── EXERCISE PASSAGE ──

Very cool idea. Can't wait for converted models on HF.

  • MichaelMoser123 3 hours ago

    deepseek-v2,v3,r1 are all using multi-headed attention.

magicalhippo 8 hours ago

I'm just following the field from the sidelines, but this looks interesting to me. Especially the increase in expressiveness that the new model allows for over GQA, at the cost of just ~10% more memory, and the fact that you can convert existing GQA models like LLaMA, Qwen etc with just a bit of fine-tuning.

Perhaps a trivial insight but I feel a lot of progress often comes in the form of generalizations, where existing approaches can be seen as special cases. Here the authors show that Group Query Attention (GQA) and Multi-Query Attention (MQA) falls out as special cases of their new model.

edit:

Adding my own summary, as I understand it.

The key to what they're doing, no pun intended, is to rely on the fact that large, high-dimensional, matrices may contain a lot of redundant information. Thus one may be able to find an good approximation which has less redundant information, by going through an intermediary stage which has fewer dimensions.

A n-by-m matrix M takes n-dimensional vectors and transforms them to m-dimensional vectors. The trick here is to replace matrix A by two matrices, L and R, which are n-by-r and r-by-m respectively, where r is smaller than n and m. This is called a low-rank approximation.

───

--- ACTIONS TO TAKE ---
1. From the attention discussion, copy the passage starting at "Adding my own" and ending at "has fewer dimensions." word for word.
2. List every kind of attention mechanism that the attention discussion names.

── DATA SECTION ──

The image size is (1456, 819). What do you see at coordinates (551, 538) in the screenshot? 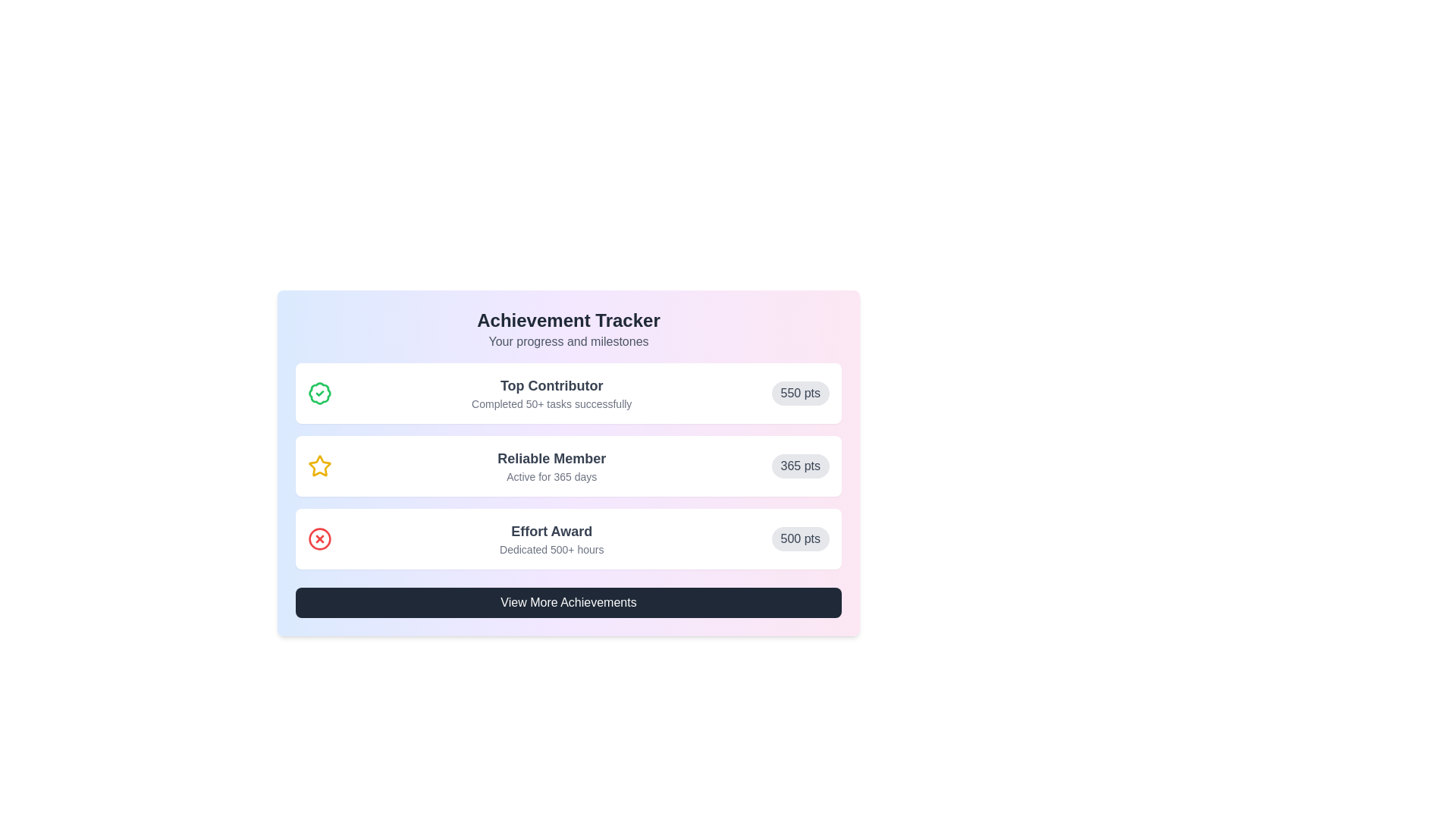
I see `the 'Effort Award' text label indicating 'Dedicated 500+ hours', located in the middle of the third row of award items` at bounding box center [551, 538].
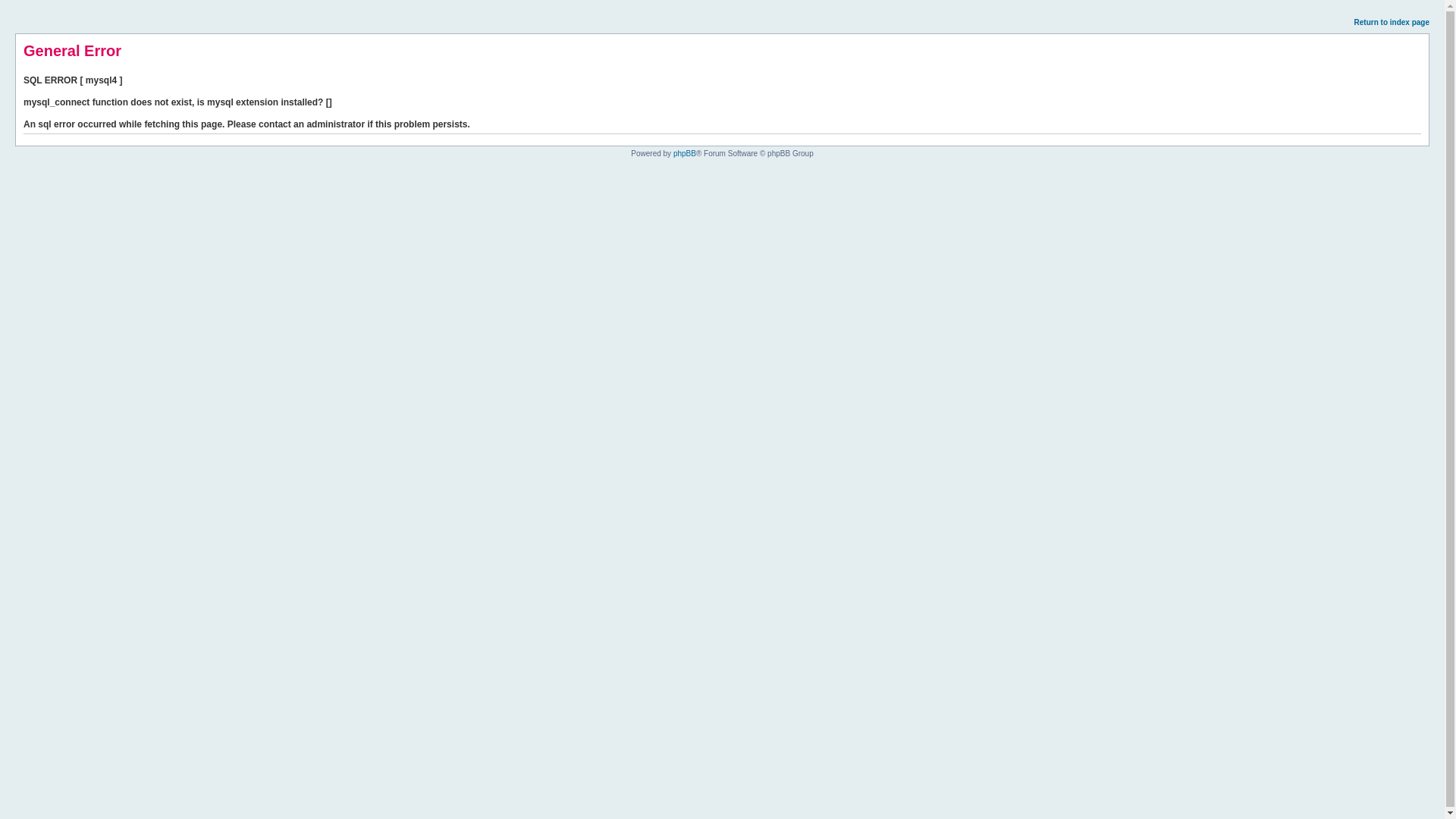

───

--- ANSWERS TO THE EXERCISE ---
1.
Adding my own summary, as I understand it.

The key to what they're doing, no pun intended, is to rely on the fact that large, high-dimensional, matrices may contain a lot of redundant information. Thus one may be able to find an good approximation which has less redundant information, by going through an intermediary stage which has fewer dimensions.

2.
multi-headed attention
Group Query Attention (GQA)
Multi-Query Attention (MQA)